Indien zonde en afval de donkere draad zijn die door Johannes’ brief loopt, vormt ware liefde een snoer parels waardoor deze draad wordt bedekt. Ook al bevat zijn brief een sombere waarschuwing, toch wordt hij duidelijk verlicht door drie steeds weer terugkerende thema’s — liefde, licht en leven. Johannes zegt: ’Ga de leugenaars, de antichristen, de afvalligen uit de weg. Werp duisternis af, wandel in het licht. Verwerp haat en beoefen liefde. Weersta zonde, in de wetenschap dat indien u een zonde begaat, u een helper of voorspraak bij de Vader hebt, Jezus Christus.’ Ja, „dit is het gegeven getuigenis, dat God ons eeuwig leven heeft gegeven, en dit leven is in zijn Zoon”. — 1 Joh. 5:11; 2:1, 2.
In zijn laatste raadgeving waarschuwt Johannes: „Kindertjes, wacht u voor de afgoden” (1 Joh. 5:21).

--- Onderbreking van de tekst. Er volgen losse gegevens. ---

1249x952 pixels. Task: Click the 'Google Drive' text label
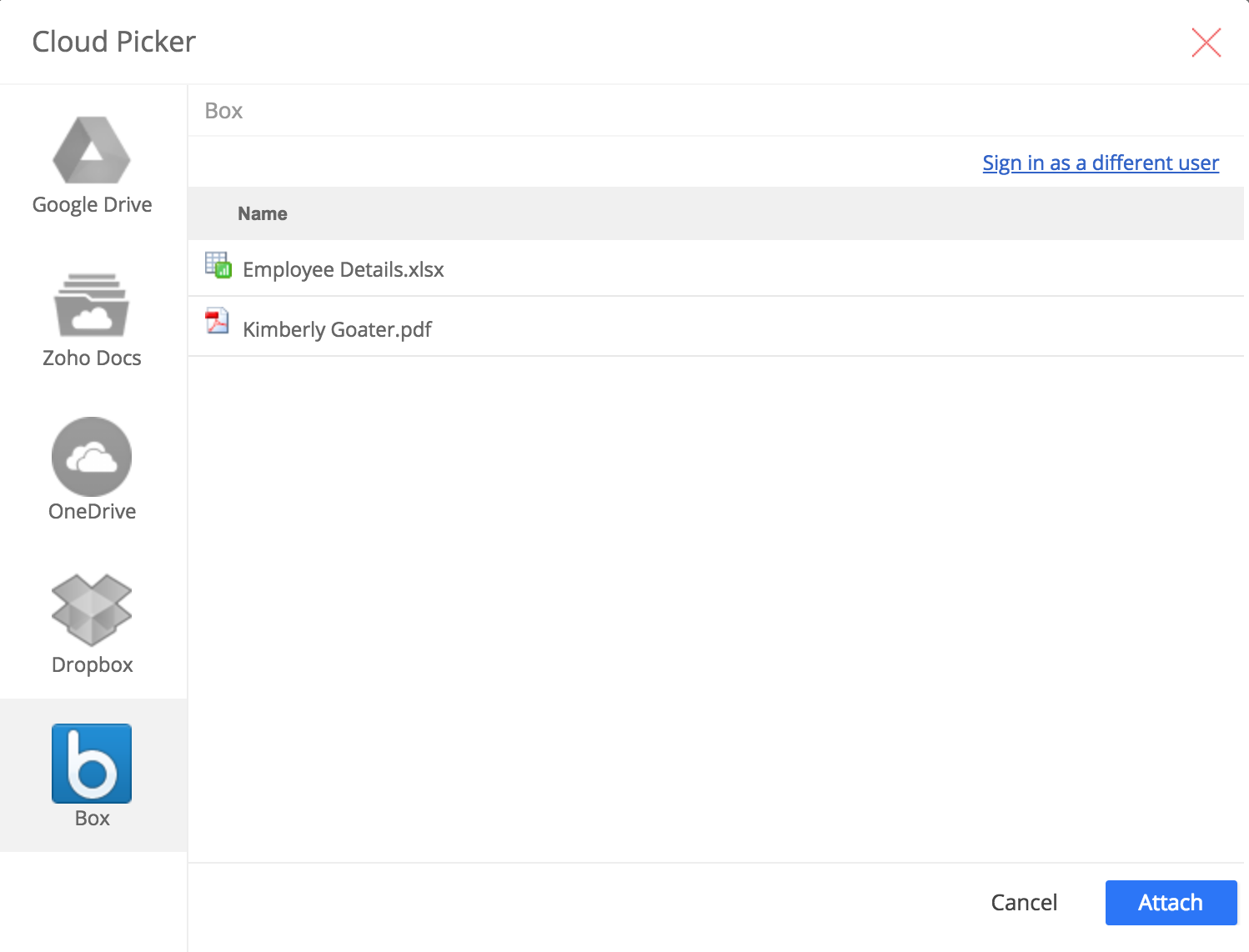[x=92, y=205]
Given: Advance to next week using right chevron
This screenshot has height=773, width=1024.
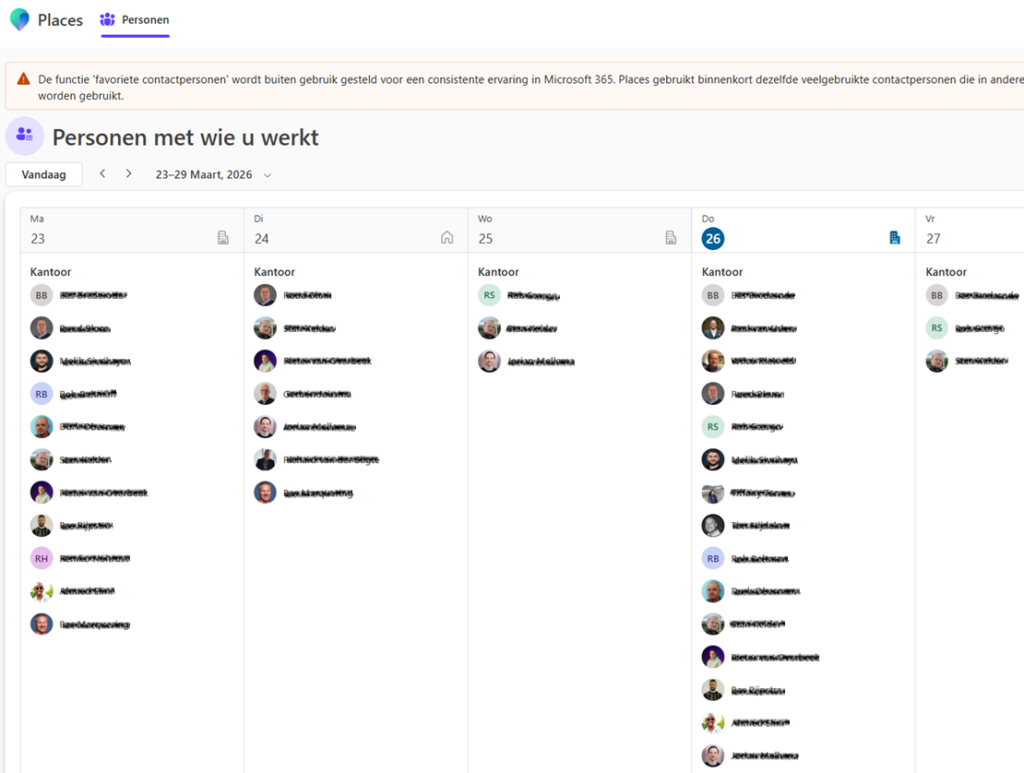Looking at the screenshot, I should (x=129, y=174).
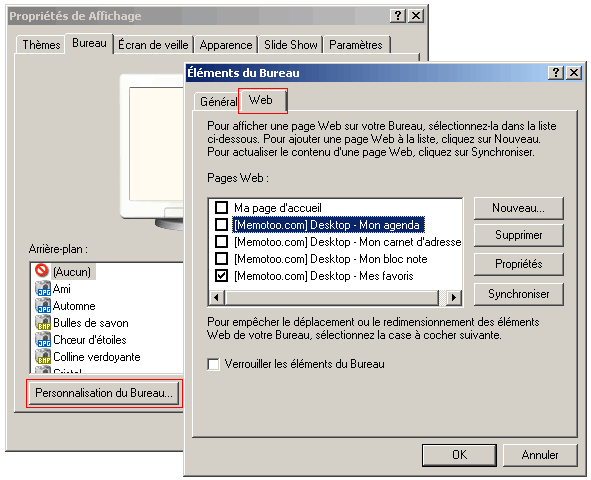Uncheck the Mes favoris web page
This screenshot has width=591, height=480.
pyautogui.click(x=221, y=275)
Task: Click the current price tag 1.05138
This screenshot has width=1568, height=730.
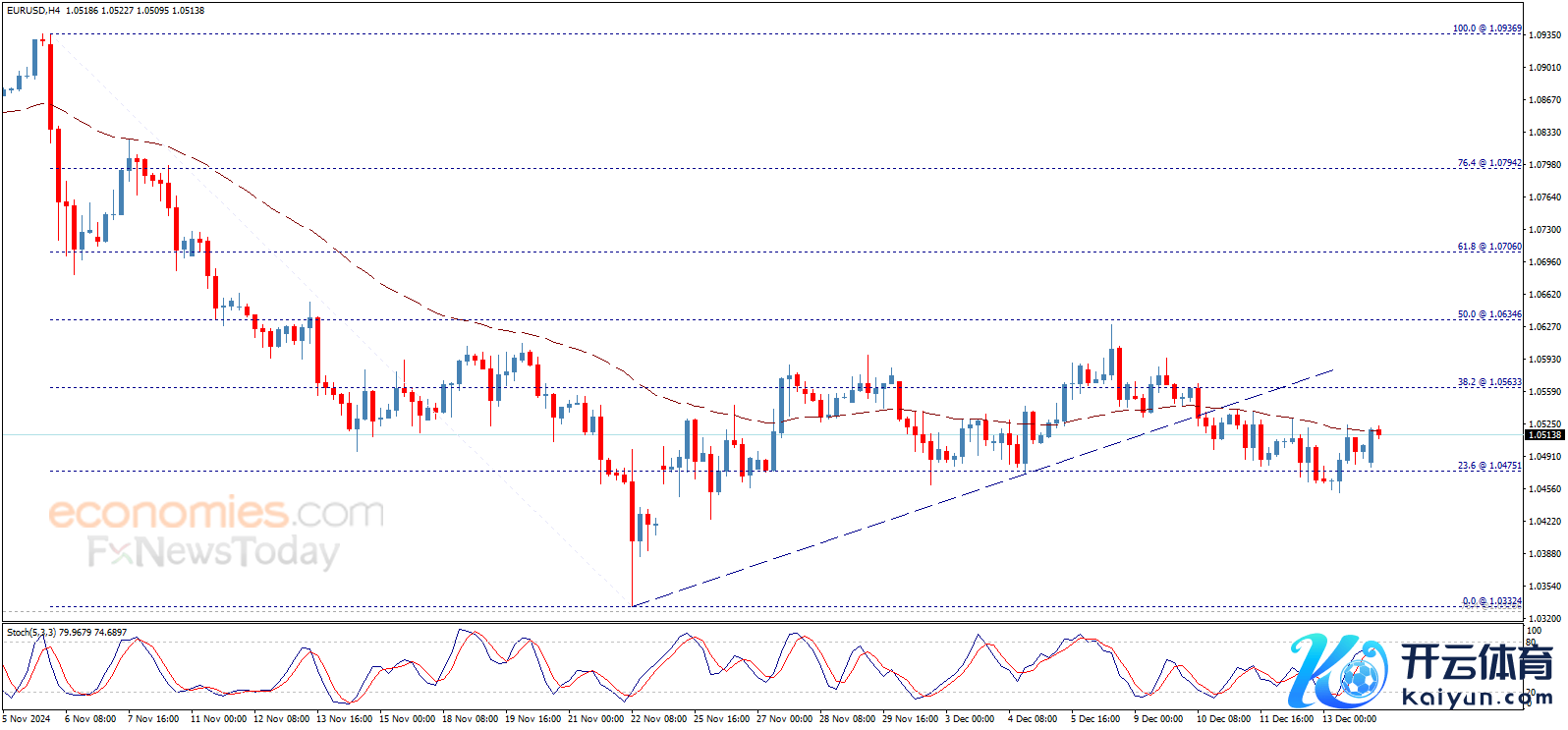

In de wereld van het oude Rome was deze raad bijzonder passend. En voor degenen die in deze tijd het ware christendom willen beoefenen en afval willen vermijden, is hij nog altijd even belangrijk. Mogen wij derhalve acht slaan op Johannes’ geïnspireerde raad. Deze zal ons helpen zonde te weerstaan, ware christelijke liefde te beoefenen, het pad der waarheid te bewandelen en een onwrikbaar standpunt tegen afval in te nemen.